===== Document extract
# Vrolijk Kerstfeest Gelukkig Nieuwjaar



## DEIRDDRE

What do you answer when someone wishes you merry christsmas and happy new year in Dutch? (Vroolijk Kerfeest Gelukkig Nieuwjaar)
Thanks a lot in advance.
D.-


----------



## jippie

Almost... It's Vrolijk Kerstfeest en Gelukkig Nieuwjaar. If you're religious you can also say Zalig Kerstfeest.


----------



## Suehil

And you answer 'Eensgelijks!'


----------



## HKK

There's no traditional answer. You can say "insgelijks", but it's kind of old fashioned, like "hear hear!". I guess just repeating the sentence is the most common way.

-Vrolijk kerstfeest!
-Jij ook, vrolijk kerstfeest!


----------



## DEIRDDRE

Thank you very much...
I know how to say thank you but I'm unable to write it down...


----------



## Lentekriebels

I usually answer 'hetzelfde' or 'jij ook (and sometimes add to that 'een fijne kerst', I prefer fijne to vrolijke)'.


----------



## Baunilha

'(de) Beste wensen' is also an option (= los mejores deseos para 2008).


----------
==========
===== Provided data
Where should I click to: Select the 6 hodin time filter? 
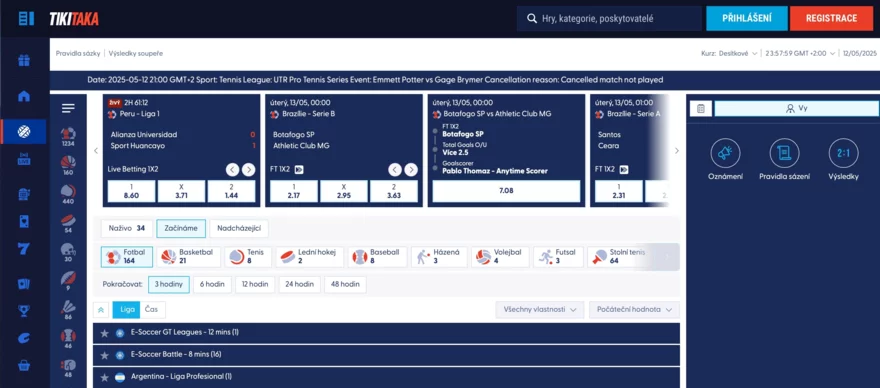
==========
* Task objective
Please rewrite the forum thread on Dutch holiday greetings from "What do you" to "lot in advance.", replacing "Dutch" with "Flemish".

* Response to this exercise
What do you answer when someone wishes you merry christsmas and happy new year in Flemish? (Vroolijk Kerfeest Gelukkig Nieuwjaar)
Thanks a lot in advance.